The Eternal Fortress Building / Landmark in Rivendom | World Anvil

The Eternal Fortress

I stood my watch at the Eternal Fortress once before, when I was younger. When it came time to choose our Watcher, the six of us, each having been to the City of the Lost before, decided to draw straws. Luckily, I was given the task of preparing them. I do not know why I did not just tell them that I wished to be the Watcher, but nonetheless I ensured that I would be left with the longest straw.   As the sun rose the next day, we broke bread together for what would be the last time until they returned, and I watched them as they left through the Veil. A part of my soul longed to follow them into the land of our dead, to see the graves of our lost brethren once again, but my heart hungered for something else. In the days that followed, I wandered the deathly-quiet halls and yet, never once, felt as though I was alone. It was as if I could feel the ancestors in that place, keeping to their eternal vigil.   By night, I climbed to the roof and looked up at the stars to marvel at their beauty. They shone so brightly and with such mesmerizing brilliance, that I could not even begin to imagine living in a darkness so deep that the memory of them fades. My heart ached for the lost, and it was then that I made my vow to do what I could to leave the world better than I had found it.   Now I keep my second watch, here only by the kindness of strangers, laying on a sheet of linen wrapped around two saplings as my carers bustle around me.

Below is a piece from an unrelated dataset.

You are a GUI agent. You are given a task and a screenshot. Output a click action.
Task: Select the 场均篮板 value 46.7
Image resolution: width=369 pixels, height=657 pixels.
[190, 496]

I asked them to take me to the roof, so that I could see the stars as my ancestors saw them once before, and I know that they are watching, and I can only hope that they are proud.
— A Life Lived,
Garidë a'Zo-Hanyll
  Di'Tatyrë Eýdjeri in Tretalleri, the Eternal Fortress is an imposing stone structure constructed in the ancient past by the tretâllë to watch over the entrance to the City of the Lost. Though fashioned in a way such that it could function as a proper defensive fortification, the Eternal Fortress stands empty for much of the time, serving instead as a memorial to the past that the tretâllë wish never to return to. While the Faith of the Nine does not have an official eschatology, there are apocryphal eschatological texts which feature the Eternal Fortress, positing that at the end of times, when all is lost, the Eternal Fortress will finally be manned again.